Elements of the cooperation between Eurostat and other Commission services as regards statistical activities and the coordination of these activities by the Chief Statistician will be set out and result in closer relations with other services of the Commission.

A clarification of the concept of statistics, to distinguish between data and information produced by other Commission services and statistics produced by Eurostat is also provided.

Commission activities related to statistics will be subject to a continuous planning and programming process with a view to ensuring consolidated information on these activities. This process will be coordinated by Eurostat and will closely involve other services of the Commission, as well as other users and stakeholders.

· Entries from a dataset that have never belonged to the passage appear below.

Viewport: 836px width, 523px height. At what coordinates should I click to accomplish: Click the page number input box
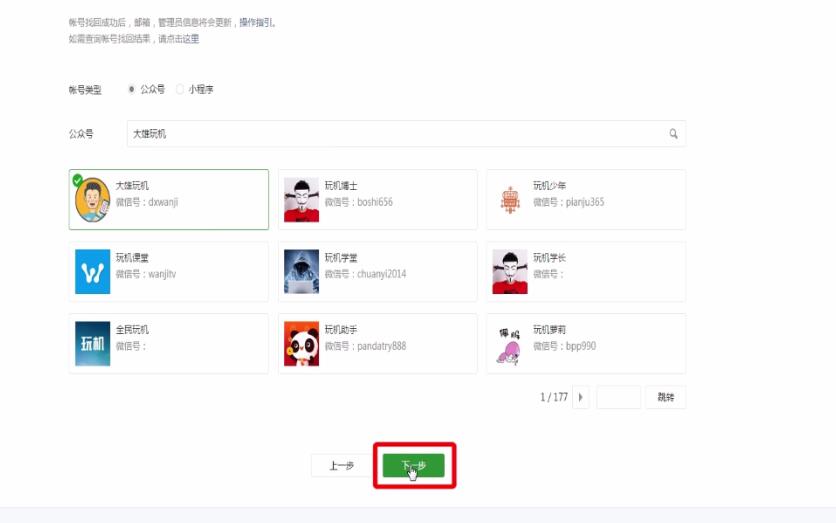coord(618,397)
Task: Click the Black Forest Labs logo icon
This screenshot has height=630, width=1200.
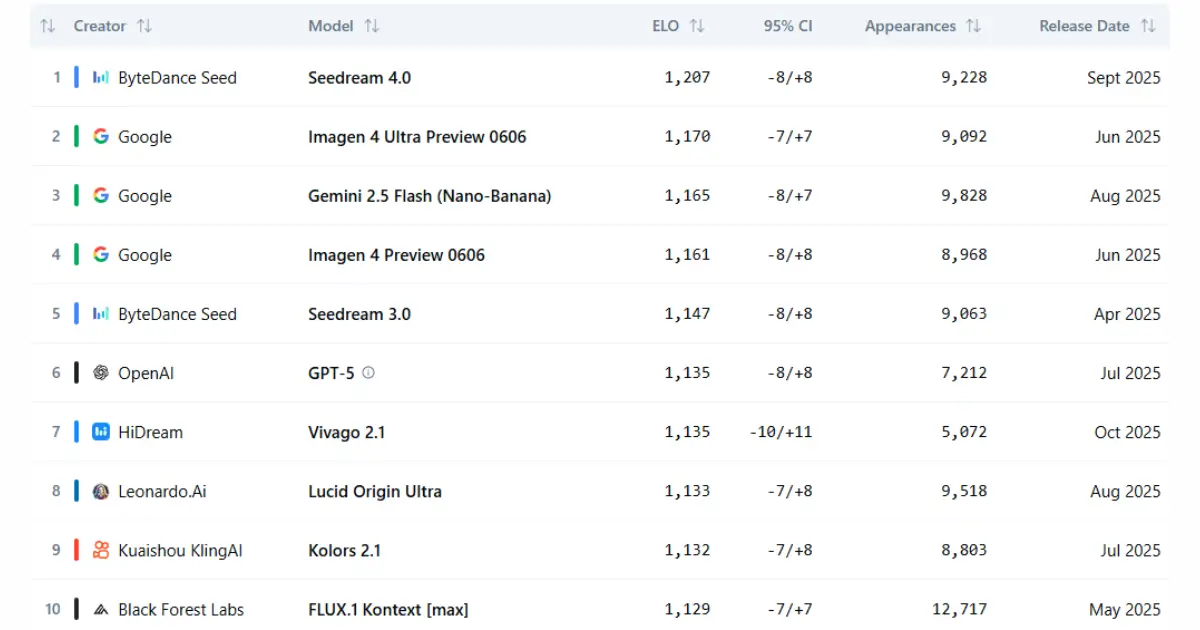Action: (101, 609)
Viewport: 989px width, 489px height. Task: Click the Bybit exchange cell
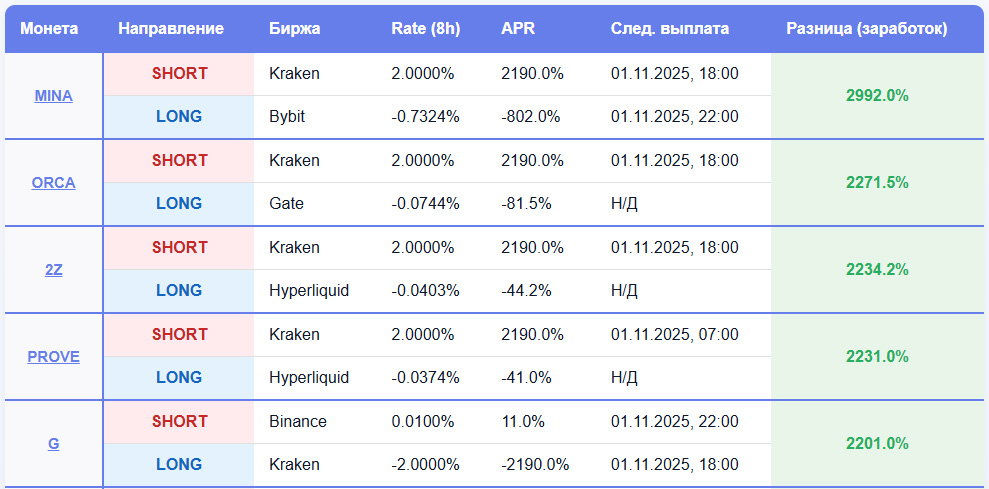pyautogui.click(x=287, y=117)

Cooperation and a regular constructive dialogue with user services with the view of taking into account user needs and relevant policy developments will be ensured.

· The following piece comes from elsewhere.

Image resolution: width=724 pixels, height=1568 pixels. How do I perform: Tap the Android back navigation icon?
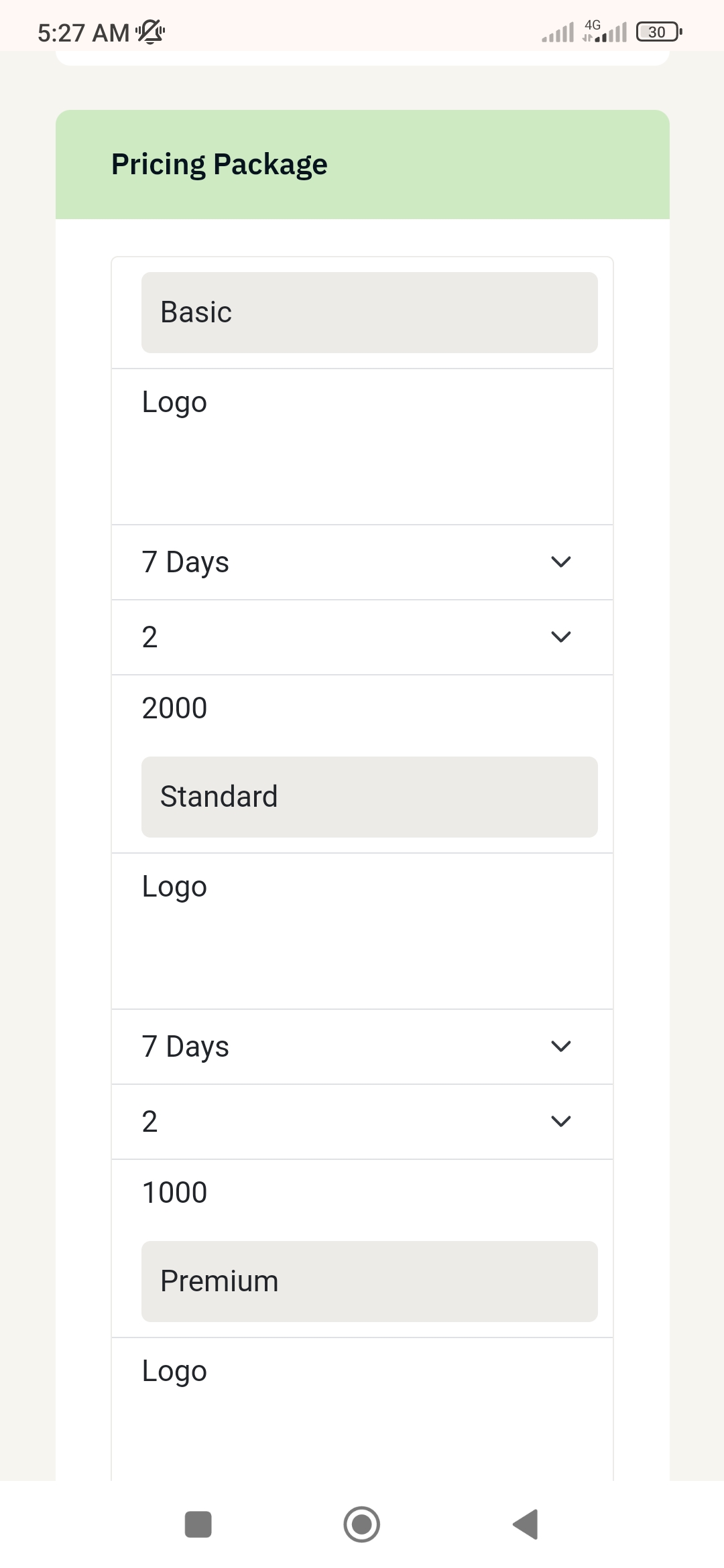[526, 1524]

It is also expected that the implementation of the Decision on Eurostat will allow better use of resources, increased transparency and reduction of reporting burden.

Finally, this new Decision on Eurostat will be the Commitment on Confidence in Statistics for the Commission.

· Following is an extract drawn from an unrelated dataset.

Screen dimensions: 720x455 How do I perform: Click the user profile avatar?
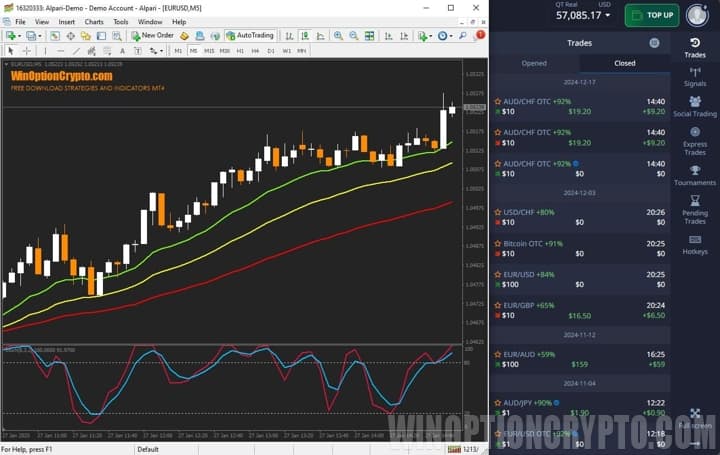[x=697, y=15]
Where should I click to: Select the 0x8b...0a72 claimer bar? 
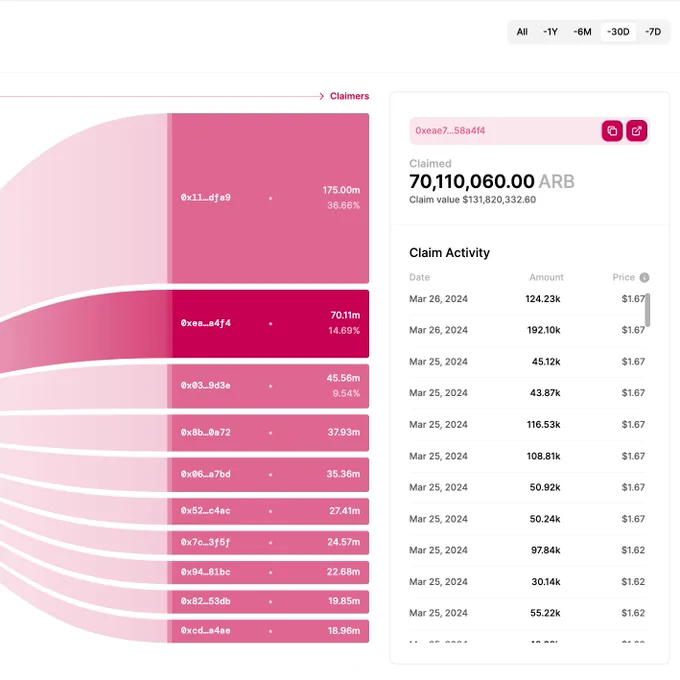(x=268, y=433)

What role do statistics play in EU economic governance?

EU economic governance is strongly based on the respect of targets expressed in numerical value of economic indicators. Thus statistics play an essential role in EU economic governance. The most prominent indicators are general government deficit and debt (so called EDP statistics). This is central to the recently reinforced fiscal and budgetary surveillance of EU Member States. The rules are well known: <3% for deficit; <60% for debt. These rules have been clarified in the Six Pack. Financial sanctions apply when they are breached.

Other statistical indicators play an important role. This is the case of the 10 statistical indicators of the "Macroeconomic Imbalance Procedure", also part of the Six Pack. The correction of competitive imbalances is at the heart of stabilising the EU, in particular the Euro area. Also to be noted are the indicators of the EU 2020 strategy for growth and jobs, which cover essentially social and educational targets.

Overall, a large range of statistics - from economic to social - plays a central role in EU economic governance.

What does the Six Pack say about statistics?

Comparable and reliable statistical information about the economic, social and environmental situation in the EU is necessary to provide a comprehensive response to the financial and economic crisis. Ensuring high quality European statistics is in particular crucial for the excessive deficit procedure. This is in line with what is foreseen in the EU's economic governance strategy (see MEMO/11/627).

As part of the measures to strengthen economic governance, the "Six Pack" introduces a provision on statistical independence. It specifies three minimum criteria: transparent recruitment and dismissal processes for the head of the office which must be solely based on professional criteria; clear annual or multi-annual budgetary allocations; and advance indication of the date of publication of key statistical information. It also introduces a provision on sanctions relating to the manipulation of statistics (a fine of 0.2% GDP for fraudulent statistics on deficit and debt). On 29 June 2012, the Commission adopted a Decision putting in place rules and procedures for investigations and fines in such cases. The European Parliament has already expressed its support and the Decision is now being discussed at Council level before it can enter into force.

Given the current economic climate, how will it be possible to provide better and more statistics without additional resources?

In its proposal for the next European Statistical Programme 2013-17 (see IP/11/1587), the Commission highlights the need for cost-effectiveness in the production of reliable statistics. This means implementing more efficient methods for producing European statistics, and putting in place a strategic prioritisation approach to better allocate scarce resources. Almost €300 million will be made available from the EU budget for statistical purposes during this period, a large portion of which will be allocated to Member States for the collection, production and dissemination of statistics.